Funcionários da Rede TV! em Osasco estão em greve desde às 00h da última terça (31). De operadores de câmera e roteiristas até trabalhadores das cozinhas e camareiras, a exigência é de reajuste salarial após 4 anos de congelamento de salários, totalizando quase 20% de desvalorização real dos ganhos dos trabalhadores. A emissora acumula outros ataques trabalhistas, como o calote do dissídio e anos de FGTS não repassados.

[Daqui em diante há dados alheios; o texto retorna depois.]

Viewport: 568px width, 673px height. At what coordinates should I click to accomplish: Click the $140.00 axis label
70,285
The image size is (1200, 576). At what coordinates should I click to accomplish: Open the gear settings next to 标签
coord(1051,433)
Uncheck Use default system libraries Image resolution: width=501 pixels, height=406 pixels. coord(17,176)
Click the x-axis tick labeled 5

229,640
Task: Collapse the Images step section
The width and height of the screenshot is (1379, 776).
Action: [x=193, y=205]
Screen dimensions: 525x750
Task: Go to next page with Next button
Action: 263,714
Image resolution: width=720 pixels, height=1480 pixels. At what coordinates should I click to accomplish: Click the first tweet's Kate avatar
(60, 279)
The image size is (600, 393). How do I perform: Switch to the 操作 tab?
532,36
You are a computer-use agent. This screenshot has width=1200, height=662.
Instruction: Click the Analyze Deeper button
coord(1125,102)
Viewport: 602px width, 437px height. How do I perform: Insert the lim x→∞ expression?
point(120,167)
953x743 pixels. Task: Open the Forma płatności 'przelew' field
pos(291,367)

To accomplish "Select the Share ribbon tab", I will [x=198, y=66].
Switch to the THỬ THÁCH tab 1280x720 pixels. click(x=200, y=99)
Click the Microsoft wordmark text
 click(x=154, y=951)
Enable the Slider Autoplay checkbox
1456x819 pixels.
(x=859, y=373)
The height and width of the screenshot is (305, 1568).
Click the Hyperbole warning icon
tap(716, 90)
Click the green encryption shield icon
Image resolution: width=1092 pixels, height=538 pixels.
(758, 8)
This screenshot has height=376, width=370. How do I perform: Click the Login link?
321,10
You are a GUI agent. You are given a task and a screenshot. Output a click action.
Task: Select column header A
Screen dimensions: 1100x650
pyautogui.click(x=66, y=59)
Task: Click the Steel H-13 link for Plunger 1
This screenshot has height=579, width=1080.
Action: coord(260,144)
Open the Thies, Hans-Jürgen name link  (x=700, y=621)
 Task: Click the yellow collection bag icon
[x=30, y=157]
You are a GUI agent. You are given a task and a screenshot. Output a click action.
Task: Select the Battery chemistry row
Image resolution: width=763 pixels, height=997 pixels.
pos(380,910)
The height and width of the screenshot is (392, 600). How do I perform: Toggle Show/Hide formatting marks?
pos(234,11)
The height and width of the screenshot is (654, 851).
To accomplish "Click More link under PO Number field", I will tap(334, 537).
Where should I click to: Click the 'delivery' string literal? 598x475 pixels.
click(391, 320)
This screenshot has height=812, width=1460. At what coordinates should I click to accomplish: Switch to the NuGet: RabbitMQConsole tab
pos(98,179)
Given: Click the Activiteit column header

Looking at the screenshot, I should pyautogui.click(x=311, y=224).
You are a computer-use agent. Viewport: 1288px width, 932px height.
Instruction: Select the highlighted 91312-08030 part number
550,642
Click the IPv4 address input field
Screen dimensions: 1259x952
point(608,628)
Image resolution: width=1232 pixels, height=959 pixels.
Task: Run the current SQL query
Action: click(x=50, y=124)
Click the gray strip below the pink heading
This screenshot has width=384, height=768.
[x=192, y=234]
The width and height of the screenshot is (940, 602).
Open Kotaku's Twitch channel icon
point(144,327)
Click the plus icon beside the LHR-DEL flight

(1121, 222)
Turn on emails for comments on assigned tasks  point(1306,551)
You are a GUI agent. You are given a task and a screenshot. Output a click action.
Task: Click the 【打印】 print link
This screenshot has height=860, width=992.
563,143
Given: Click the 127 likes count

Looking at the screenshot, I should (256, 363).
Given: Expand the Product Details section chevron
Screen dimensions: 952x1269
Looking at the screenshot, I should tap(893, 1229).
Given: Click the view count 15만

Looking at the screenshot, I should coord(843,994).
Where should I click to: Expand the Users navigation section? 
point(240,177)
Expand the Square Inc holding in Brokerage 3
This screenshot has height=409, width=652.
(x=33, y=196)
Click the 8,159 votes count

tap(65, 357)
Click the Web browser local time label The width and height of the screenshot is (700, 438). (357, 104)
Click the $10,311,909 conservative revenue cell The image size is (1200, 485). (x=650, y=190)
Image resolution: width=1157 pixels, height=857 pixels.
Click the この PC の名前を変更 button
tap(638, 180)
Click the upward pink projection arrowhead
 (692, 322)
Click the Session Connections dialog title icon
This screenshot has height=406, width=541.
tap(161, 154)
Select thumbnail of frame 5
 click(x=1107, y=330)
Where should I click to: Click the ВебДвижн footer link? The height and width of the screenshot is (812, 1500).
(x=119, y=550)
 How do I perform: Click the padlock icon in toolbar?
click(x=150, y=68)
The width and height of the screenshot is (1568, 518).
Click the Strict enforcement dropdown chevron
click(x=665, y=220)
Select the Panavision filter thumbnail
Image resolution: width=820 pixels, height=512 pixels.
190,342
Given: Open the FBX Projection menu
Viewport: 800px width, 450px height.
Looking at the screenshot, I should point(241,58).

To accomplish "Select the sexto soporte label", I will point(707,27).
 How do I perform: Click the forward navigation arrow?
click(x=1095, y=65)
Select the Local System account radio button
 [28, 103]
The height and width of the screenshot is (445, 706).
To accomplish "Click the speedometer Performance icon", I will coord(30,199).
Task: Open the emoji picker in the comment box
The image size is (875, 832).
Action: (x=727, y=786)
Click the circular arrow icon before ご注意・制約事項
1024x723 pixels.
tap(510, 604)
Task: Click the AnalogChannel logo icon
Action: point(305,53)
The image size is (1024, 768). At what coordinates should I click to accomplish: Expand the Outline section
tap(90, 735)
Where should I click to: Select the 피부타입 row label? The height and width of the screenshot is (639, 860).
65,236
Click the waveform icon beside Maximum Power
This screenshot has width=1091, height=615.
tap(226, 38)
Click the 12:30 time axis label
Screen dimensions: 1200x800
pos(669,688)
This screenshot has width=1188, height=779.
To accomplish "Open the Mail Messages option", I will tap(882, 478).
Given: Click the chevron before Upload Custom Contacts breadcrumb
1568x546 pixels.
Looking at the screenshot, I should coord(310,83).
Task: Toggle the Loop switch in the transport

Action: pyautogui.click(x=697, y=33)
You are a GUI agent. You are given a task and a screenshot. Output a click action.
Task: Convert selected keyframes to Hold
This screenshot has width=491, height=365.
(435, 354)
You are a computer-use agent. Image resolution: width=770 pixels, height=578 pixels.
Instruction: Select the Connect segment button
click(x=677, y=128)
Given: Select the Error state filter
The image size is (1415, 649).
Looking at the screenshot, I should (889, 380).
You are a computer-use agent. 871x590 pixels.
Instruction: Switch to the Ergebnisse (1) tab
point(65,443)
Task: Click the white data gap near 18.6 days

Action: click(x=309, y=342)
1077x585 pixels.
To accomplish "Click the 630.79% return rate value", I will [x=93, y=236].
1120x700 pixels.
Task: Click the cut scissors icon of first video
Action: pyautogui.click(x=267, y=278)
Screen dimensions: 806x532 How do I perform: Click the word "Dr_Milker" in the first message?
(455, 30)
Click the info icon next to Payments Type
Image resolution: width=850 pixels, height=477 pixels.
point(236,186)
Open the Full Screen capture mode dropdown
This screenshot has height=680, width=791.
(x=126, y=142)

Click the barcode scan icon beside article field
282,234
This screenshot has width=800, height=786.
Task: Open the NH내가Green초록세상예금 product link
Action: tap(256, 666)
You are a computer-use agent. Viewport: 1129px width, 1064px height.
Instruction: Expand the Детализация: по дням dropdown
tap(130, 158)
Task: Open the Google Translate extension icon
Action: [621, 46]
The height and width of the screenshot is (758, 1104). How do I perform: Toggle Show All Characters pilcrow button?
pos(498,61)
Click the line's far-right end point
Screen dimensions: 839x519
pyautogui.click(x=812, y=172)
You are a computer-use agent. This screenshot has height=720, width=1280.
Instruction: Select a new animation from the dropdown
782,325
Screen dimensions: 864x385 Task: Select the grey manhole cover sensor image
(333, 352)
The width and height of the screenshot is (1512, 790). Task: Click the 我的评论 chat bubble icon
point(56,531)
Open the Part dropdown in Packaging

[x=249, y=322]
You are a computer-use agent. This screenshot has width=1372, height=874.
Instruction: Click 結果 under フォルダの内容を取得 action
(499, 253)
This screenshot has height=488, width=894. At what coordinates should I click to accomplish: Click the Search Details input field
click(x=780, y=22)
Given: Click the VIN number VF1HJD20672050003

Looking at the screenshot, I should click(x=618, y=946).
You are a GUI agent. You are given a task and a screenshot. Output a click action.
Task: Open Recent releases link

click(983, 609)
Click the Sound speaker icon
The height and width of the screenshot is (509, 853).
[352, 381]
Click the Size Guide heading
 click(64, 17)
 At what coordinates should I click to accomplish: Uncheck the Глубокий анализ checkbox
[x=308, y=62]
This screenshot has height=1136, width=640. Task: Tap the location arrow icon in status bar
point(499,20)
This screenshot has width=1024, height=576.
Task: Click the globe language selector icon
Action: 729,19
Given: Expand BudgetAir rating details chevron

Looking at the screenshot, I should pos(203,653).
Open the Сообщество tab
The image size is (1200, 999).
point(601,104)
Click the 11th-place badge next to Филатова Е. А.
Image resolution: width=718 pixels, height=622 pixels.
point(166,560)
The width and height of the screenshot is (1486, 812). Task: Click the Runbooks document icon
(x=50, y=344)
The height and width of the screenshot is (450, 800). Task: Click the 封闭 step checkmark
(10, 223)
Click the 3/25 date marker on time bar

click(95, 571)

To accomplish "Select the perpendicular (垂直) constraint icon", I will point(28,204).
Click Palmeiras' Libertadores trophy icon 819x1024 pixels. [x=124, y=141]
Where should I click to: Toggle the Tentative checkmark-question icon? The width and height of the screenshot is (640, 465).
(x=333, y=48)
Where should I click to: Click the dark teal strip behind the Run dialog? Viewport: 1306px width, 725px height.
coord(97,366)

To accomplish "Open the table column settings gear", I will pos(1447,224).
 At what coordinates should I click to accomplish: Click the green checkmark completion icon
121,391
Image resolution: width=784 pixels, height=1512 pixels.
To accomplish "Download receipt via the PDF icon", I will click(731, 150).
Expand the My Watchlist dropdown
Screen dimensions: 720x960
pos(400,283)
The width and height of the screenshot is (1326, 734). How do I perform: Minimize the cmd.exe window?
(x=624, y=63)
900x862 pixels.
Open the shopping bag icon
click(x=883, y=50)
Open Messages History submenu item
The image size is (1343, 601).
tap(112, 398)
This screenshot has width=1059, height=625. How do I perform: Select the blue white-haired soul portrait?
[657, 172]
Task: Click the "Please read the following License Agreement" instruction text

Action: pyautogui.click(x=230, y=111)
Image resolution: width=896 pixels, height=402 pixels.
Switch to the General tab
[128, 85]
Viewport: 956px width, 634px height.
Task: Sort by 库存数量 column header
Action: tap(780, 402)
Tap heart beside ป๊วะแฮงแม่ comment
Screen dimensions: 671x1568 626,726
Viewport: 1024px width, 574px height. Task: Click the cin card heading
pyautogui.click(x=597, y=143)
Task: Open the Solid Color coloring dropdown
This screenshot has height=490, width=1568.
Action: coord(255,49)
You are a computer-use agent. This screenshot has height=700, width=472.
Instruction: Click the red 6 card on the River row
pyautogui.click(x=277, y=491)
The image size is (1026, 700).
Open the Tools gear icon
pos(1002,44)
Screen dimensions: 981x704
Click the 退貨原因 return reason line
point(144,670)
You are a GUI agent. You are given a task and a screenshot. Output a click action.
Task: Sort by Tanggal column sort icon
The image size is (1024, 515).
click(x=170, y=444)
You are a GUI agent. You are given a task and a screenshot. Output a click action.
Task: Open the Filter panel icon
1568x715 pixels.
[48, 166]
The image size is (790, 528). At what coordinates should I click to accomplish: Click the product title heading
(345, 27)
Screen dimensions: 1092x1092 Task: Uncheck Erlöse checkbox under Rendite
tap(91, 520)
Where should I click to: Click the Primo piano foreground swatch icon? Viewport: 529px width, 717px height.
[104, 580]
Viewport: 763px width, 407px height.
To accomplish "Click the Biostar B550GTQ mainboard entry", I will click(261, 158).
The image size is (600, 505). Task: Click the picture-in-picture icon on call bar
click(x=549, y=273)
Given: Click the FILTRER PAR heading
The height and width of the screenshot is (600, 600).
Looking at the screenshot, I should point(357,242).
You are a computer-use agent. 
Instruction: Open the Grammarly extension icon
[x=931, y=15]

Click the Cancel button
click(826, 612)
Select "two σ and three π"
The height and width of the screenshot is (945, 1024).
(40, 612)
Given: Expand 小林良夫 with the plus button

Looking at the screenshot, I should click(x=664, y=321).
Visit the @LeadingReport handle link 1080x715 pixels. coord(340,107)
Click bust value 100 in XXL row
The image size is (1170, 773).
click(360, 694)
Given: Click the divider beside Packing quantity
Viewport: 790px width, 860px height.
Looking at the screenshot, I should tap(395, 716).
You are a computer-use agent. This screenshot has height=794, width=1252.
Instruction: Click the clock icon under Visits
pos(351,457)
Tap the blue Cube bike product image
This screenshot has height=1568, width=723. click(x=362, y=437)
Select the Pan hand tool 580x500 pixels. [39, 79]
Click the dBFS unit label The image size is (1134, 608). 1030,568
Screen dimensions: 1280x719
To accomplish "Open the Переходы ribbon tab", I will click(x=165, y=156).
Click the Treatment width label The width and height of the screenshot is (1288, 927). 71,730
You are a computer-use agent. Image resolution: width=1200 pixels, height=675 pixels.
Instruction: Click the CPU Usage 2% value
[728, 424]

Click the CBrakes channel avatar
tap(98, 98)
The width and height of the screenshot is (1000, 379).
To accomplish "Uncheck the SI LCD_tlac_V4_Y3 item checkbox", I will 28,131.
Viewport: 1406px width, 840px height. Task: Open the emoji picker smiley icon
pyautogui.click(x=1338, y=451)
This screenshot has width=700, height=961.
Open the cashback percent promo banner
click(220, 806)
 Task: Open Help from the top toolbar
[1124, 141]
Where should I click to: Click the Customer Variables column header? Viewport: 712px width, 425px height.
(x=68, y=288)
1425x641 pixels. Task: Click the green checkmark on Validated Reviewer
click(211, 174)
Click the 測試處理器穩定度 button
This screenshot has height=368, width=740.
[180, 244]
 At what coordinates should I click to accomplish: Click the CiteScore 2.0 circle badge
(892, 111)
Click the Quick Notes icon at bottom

Os trabalhadores e trabalhadoras, registrados pela emissora como radialistas, decidiram, em assembleia que contou com cerca de 300 pessoas, pela continuidade da greve nesta quinta (2). Haverá nova assembleia na sexta (3), após a reunião de negociação, que acontecerá às 14h.

Os donos da REDE TV, Amilcare Dallevo e Marcelo de Carvalho, negociam a venda da emissora, enquanto deixam trabalhadores em condições hiper precárias. Os milionários nadam em centenas de milhões de lucros mesmo em ano de pandemia, quando alegando possível perda patrimonial acionaram a redução salarial autorizada pela MP 936, que Bolsonaro implementou para manter os lucros capitalistas e lançar as massas à fome.

Nos 8 de meses de desconto salarial, o empresário Marcelo de Carvalho viajou por diversos países e passeou de helicóptero pela capital, tudo financiado com o roubo da PLR e outros direitos retirados dos trabalhadores. Ele declarou na terça-feira seu repúdio ao direito de greve dos trabalhadores da emissora. Em sua conta do Twitter, critica “um punhado de sindicalistas dizendo representar nossos milhares de funcionários declaram estado de greve”. O empresário goza nesse momento de férias no verão europeu na Itália.

O Esquerda Diário deixa seu total apoio à luta dos trabalhadores da REDE TV! em greve, que apontam o caminho do enfrentamento a todos os ataques e medidas de Bolsonaro, Congresso e governadores que tentam fazer com que sejamos nós, a classe trabalhadora, que pague os custos da crise capitalista.